Every species of plant contains nutritious chemicals like sugar, cellulose and dozens of others.  This naturally attracts other species that don’t have the ability to capture solar energy to sustain themselves.  One of the keys to a plant’s survival is to protect itself from these organisms, which range from molds and insects, all the way to humans.  In the picture below, you can see the surviving remnants of leaves on one of TCSNA’s common shrubs.

Photo 9

Damaged leaves on dull Oregon grape (Mahonia nervosa)

 

To find out how effective ivy is in protecting itself, I conducted a survey in the fall of 2016.  I examined the leaves of three species of plants, and counted the number of leaves (or leaflets) that were damaged.  To minimize the possible effects of humans, I examined sites more than 10 feet from a trail.  (Confession: I don’t actually know what caused the damage; it might have been insects, diseases, a hailstorm or whatever.)  For each species, I examined leaves in two different places (for example, near Red Fox Trail and near Old Main Trail), to get an “average” value.

▬▬▬▬▬▬▬▬▬▬

**List of tasks**:
1 > Reproduce word for word the part of the passage on leaf damage that opens with the words containing "Every species of" and closes with "grape (Mahonia nervosa)".
2 > According to the passage on leaf damage, when was the survey conducted?
3 > Drawing on the passage on leaf damage, explain why the leaves of each species were examined in two different places.
The lines after this sentence bear no relation to the passage on leaf damage.

**Recorded information**:
▬▬▬▬▬▬▬▬▬▬

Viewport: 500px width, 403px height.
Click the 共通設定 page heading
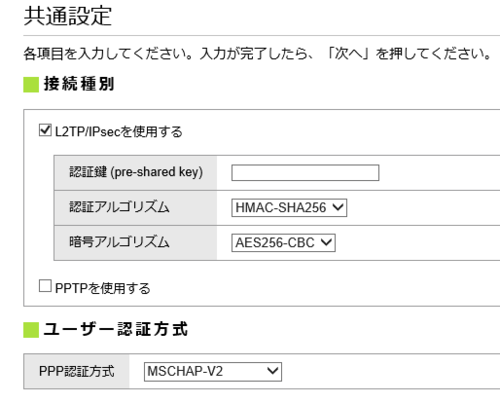[68, 16]
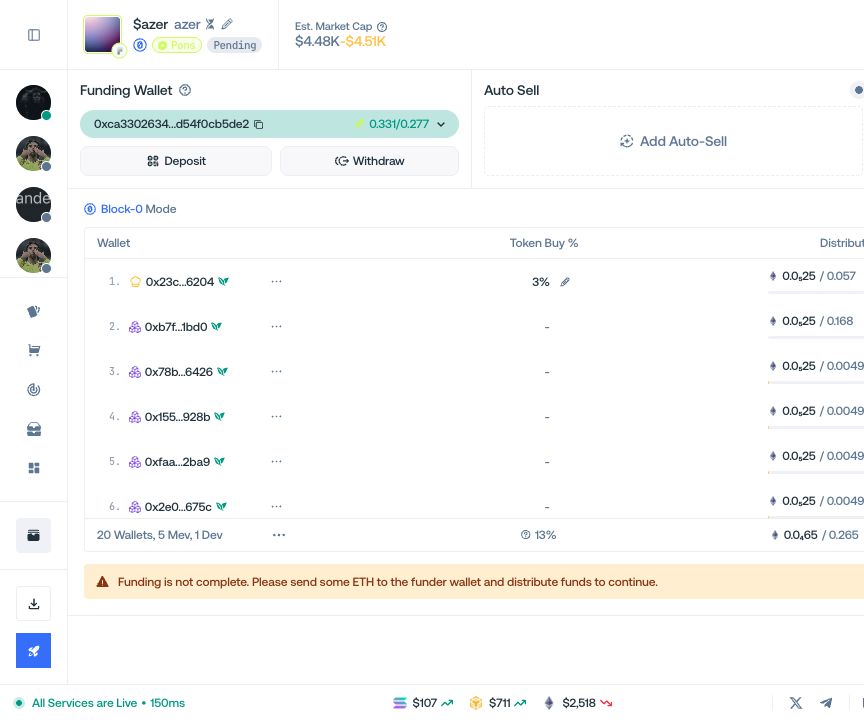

▬▬▬▬▬▬▬▬▬▬

**Answer section**:
1 >
Every species of plant contains nutritious chemicals like sugar, cellulose and dozens of others.  This naturally attracts other species that don’t have the ability to capture solar energy to sustain themselves.  One of the keys to a plant’s survival is to protect itself from these organisms, which range from molds and insects, all the way to humans.  In the picture below, you can see the surviving remnants of leaves on one of TCSNA’s common shrubs.

Photo 9

Damaged leaves on dull Oregon grape (Mahonia nervosa)

2 > In the fall of 2016.

3 > For each species, leaves were examined in two different places, such as near Red Fox Trail and near Old Main Trail, to get an "average" value.